_THE PROBLEM:_ Leaving pictures aside, set down each line exactly, from the first line of the data to the line with "The width and", both included.

_Stored items:_

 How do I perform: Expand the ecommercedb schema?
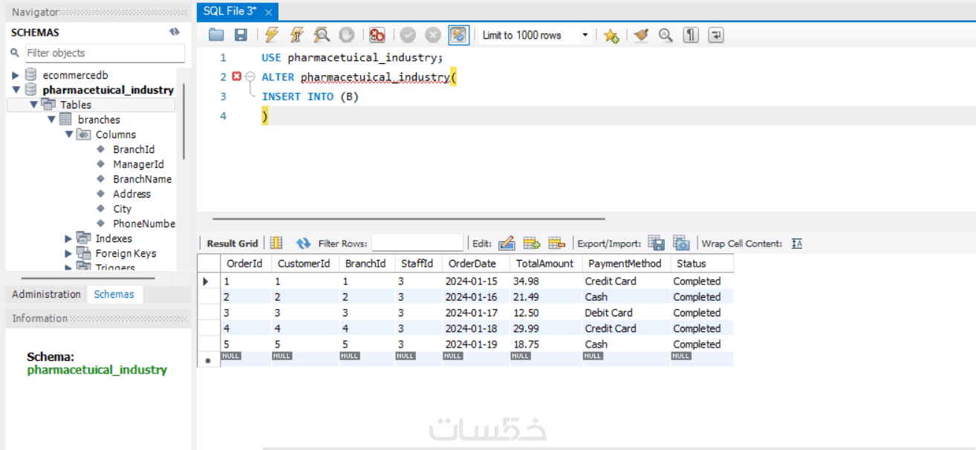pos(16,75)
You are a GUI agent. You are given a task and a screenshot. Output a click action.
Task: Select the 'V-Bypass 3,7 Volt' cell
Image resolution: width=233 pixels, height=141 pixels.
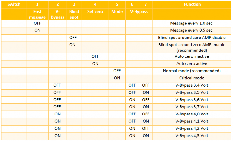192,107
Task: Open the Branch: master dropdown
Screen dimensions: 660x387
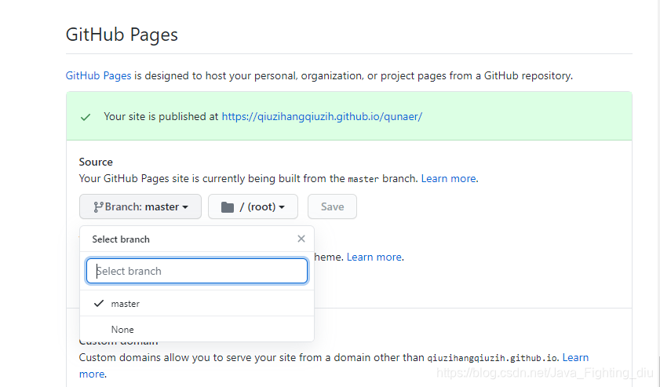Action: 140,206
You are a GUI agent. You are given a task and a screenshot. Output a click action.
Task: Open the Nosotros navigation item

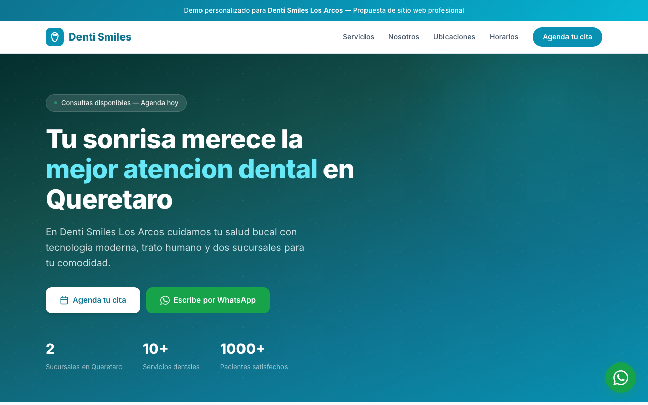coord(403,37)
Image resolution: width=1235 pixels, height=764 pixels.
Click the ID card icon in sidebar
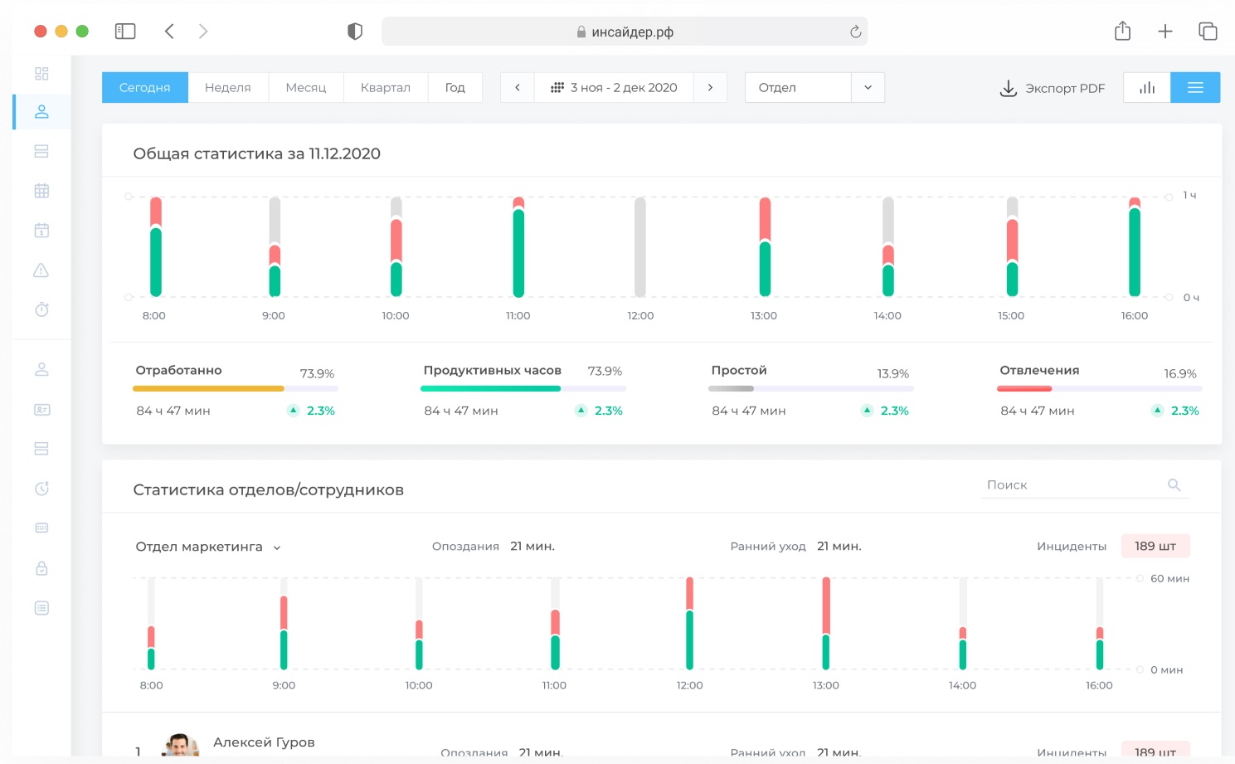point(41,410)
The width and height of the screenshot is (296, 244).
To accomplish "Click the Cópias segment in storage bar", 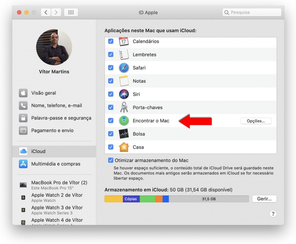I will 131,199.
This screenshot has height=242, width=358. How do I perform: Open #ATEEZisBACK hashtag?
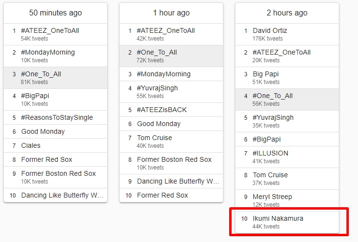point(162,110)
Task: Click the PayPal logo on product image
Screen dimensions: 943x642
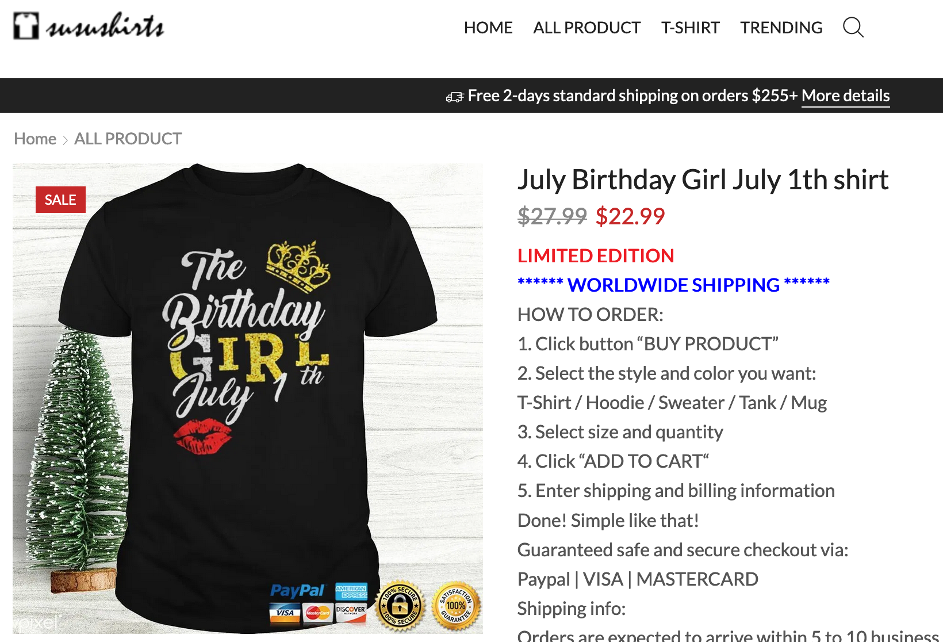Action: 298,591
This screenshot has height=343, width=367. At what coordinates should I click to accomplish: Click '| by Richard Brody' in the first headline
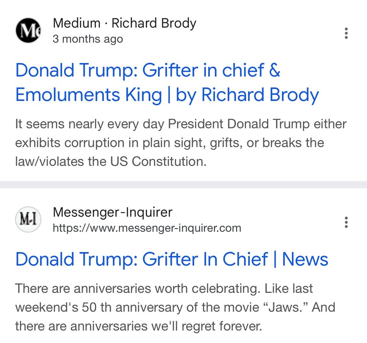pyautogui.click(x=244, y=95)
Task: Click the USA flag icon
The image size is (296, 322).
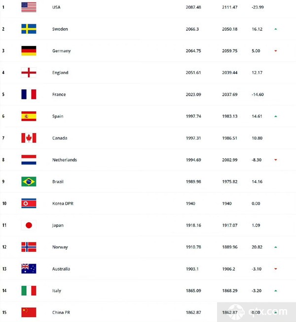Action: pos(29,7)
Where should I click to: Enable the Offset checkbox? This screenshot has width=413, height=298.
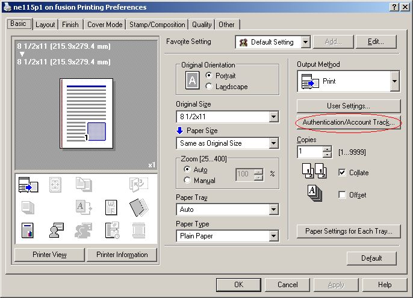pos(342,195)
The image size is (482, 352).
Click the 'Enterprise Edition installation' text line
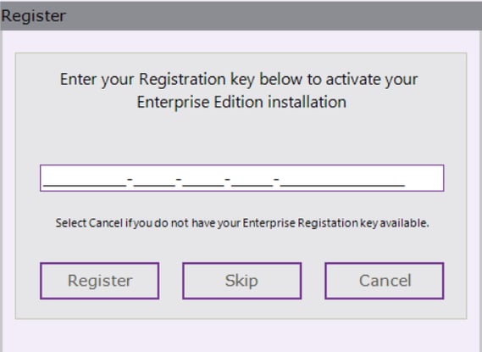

_SOLUTION TO THIS PROBLEM:_
 How do I perform: Expand the ecommercedb schema?
pos(16,75)
You are a GUI agent. You are given a task and a screenshot. Output a click action.
Task: Select the 'V-Bypass 3,7 Volt' cell
Image resolution: width=233 pixels, height=141 pixels.
192,107
Task: Open the Branch: master dropdown
Screen dimensions: 660x387
Action: 140,206
You are a GUI agent. You are given a task and a screenshot. Output a click action.
Task: Open the Nosotros navigation item

coord(403,37)
Image resolution: width=1235 pixels, height=764 pixels.
Click the ID card icon in sidebar
point(41,410)
The width and height of the screenshot is (296, 244).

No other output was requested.